Start of Text under study

Our Lady & St Thomas of Canterbury in Wymondham, Norfolk, England was completed in 1952 on the initiative of Father Malcolm Cowin - former Roman Catholic Chaplain to the 2nd Cambridgeshire Regiment and who himself had spent 3½ years in Japanese POW camps. The site and a fund to build the church had been provided by Irish labourers and USAAF personnel in the area. While a prisoner he helped construct three chapels in different camps and determined that on his return to the UK he would build a church in memory of those who died in Japanese POW and internment camps.

It serves as a parish church for the local Roman Catholic community as well as a focal point for the wider FEPOW community. There is a FEPOW shrine and an annual FEPOW memorial service held on the nearest Sunday to 14 May, the anniversary of the relief of Rangoon.

End of Text under study
Start of Dataset records

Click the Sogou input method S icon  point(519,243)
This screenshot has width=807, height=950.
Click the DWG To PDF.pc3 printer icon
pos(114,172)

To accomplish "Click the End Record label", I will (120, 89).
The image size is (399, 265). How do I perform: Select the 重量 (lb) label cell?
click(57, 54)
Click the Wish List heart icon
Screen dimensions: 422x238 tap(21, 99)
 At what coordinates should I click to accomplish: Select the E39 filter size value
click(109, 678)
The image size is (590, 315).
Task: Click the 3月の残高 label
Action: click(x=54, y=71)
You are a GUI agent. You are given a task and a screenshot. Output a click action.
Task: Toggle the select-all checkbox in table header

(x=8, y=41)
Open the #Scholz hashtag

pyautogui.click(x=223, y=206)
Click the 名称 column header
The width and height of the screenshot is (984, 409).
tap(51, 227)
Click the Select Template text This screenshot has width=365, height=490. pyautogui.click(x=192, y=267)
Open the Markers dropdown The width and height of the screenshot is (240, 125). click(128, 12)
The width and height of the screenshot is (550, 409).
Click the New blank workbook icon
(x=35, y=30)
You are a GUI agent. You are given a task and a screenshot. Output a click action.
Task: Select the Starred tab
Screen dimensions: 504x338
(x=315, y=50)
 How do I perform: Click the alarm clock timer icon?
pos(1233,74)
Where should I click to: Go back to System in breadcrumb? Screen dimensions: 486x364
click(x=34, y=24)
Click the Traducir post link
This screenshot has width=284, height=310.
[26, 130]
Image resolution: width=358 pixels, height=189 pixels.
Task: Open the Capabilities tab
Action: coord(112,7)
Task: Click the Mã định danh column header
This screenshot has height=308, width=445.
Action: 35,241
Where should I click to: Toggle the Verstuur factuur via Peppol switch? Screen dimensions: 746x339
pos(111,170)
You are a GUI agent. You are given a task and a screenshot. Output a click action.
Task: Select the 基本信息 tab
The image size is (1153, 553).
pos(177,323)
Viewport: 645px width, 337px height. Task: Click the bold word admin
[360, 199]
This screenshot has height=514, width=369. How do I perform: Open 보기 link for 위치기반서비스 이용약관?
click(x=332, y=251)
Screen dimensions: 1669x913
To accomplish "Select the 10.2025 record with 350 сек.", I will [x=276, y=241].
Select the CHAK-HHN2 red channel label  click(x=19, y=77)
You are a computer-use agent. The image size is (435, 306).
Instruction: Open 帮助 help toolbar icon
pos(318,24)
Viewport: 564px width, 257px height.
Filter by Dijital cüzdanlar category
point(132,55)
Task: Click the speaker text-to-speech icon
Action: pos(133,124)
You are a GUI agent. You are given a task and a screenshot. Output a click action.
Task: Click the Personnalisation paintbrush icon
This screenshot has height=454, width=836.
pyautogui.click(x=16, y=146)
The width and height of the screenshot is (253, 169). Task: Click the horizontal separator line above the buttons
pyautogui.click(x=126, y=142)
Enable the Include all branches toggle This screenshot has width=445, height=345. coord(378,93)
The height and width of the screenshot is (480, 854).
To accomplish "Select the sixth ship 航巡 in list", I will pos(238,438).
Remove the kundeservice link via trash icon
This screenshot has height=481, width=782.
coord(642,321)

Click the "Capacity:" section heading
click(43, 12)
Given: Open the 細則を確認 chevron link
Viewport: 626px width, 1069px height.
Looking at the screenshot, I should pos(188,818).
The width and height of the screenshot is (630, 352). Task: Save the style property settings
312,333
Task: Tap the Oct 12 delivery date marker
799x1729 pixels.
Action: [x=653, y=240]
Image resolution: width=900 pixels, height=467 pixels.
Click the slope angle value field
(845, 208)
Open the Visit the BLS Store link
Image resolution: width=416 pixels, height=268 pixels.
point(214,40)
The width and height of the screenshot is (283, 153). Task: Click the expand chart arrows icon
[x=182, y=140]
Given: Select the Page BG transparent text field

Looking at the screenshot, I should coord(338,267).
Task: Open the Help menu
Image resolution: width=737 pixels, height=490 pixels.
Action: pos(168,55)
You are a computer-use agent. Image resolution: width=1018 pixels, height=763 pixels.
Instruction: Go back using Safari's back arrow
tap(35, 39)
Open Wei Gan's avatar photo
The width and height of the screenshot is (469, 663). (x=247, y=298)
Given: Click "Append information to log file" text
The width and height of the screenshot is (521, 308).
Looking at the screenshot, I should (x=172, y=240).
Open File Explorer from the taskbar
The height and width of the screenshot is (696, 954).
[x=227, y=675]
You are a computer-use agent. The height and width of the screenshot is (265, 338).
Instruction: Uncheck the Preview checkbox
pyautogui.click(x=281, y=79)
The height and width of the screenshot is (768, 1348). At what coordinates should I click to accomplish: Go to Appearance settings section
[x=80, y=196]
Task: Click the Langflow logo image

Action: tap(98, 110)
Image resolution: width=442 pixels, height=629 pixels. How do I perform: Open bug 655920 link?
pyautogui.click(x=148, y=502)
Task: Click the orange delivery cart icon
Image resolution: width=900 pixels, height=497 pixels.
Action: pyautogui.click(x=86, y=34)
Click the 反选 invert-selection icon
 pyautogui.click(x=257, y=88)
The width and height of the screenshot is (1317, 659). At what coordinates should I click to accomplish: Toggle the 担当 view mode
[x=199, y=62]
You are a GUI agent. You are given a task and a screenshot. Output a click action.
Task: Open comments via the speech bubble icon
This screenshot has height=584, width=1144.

End of Dataset records

* [Problem to solve]: Copy the passage about the Wymondham church between "Our Lady & St" and "and internment camps.", inclusive, switching "labourers" to "workers". The listing is separate material, apart from the passage about the Wymondham church.

* [Exercise solution]:
Our Lady & St Thomas of Canterbury in Wymondham, Norfolk, England was completed in 1952 on the initiative of Father Malcolm Cowin - former Roman Catholic Chaplain to the 2nd Cambridgeshire Regiment and who himself had spent 3½ years in Japanese POW camps. The site and a fund to build the church had been provided by Irish workers and USAAF personnel in the area. While a prisoner he helped construct three chapels in different camps and determined that on his return to the UK he would build a church in memory of those who died in Japanese POW and internment camps.